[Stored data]
========================================

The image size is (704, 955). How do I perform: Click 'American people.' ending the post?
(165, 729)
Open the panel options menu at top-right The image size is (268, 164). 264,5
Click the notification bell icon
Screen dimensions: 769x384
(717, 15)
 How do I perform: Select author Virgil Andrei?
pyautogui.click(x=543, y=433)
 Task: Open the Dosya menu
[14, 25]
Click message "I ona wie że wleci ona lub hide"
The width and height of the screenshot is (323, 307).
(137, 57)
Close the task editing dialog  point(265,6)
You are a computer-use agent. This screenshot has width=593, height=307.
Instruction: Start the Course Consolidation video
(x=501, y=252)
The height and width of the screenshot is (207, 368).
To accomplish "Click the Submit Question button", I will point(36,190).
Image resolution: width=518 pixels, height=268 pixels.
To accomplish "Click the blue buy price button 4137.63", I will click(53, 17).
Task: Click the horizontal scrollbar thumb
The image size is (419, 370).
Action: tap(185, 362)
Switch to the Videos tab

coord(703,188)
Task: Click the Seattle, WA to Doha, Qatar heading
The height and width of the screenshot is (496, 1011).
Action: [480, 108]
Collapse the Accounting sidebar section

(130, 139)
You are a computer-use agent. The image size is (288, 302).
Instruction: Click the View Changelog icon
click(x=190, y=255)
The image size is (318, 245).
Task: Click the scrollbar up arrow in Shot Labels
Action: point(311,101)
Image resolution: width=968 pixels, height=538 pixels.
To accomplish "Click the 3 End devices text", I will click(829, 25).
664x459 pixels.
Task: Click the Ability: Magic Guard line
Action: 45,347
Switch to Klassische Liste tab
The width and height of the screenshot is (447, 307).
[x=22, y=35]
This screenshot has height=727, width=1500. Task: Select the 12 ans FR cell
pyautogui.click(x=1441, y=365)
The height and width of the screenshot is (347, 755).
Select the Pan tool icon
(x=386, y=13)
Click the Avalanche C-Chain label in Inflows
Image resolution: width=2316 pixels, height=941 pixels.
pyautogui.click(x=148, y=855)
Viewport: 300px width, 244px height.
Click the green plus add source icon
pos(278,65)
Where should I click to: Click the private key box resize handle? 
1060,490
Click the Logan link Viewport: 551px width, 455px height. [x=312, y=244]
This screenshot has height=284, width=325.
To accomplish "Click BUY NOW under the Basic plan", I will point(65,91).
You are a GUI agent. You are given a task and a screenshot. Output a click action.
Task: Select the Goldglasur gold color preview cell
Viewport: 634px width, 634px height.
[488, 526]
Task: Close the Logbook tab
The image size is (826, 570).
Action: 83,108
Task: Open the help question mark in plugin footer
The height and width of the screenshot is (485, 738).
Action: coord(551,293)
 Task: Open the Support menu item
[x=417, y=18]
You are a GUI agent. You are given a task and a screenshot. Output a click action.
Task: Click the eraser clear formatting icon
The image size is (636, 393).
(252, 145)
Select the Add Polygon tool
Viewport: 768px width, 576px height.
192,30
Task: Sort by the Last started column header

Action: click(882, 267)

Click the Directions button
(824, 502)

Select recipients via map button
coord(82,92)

========================================

§ Task
Would you print exactly, and only, the lines of the data above from the line with "How do I perform: Select" through the line with "You are a computer-use agent. The", inclusive?

§ Task output
 How do I perform: Select author Virgil Andrei?
pyautogui.click(x=543, y=433)
 Task: Open the Dosya menu
[14, 25]
Click message "I ona wie że wleci ona lub hide"
The width and height of the screenshot is (323, 307).
(137, 57)
Close the task editing dialog  point(265,6)
You are a computer-use agent. This screenshot has width=593, height=307.
Instruction: Start the Course Consolidation video
(x=501, y=252)
The height and width of the screenshot is (207, 368).
To accomplish "Click the Submit Question button", I will point(36,190).
Image resolution: width=518 pixels, height=268 pixels.
To accomplish "Click the blue buy price button 4137.63", I will click(53, 17).
Task: Click the horizontal scrollbar thumb
The image size is (419, 370).
Action: tap(185, 362)
Switch to the Videos tab

coord(703,188)
Task: Click the Seattle, WA to Doha, Qatar heading
The height and width of the screenshot is (496, 1011).
Action: [480, 108]
Collapse the Accounting sidebar section

(130, 139)
You are a computer-use agent. The image size is (288, 302).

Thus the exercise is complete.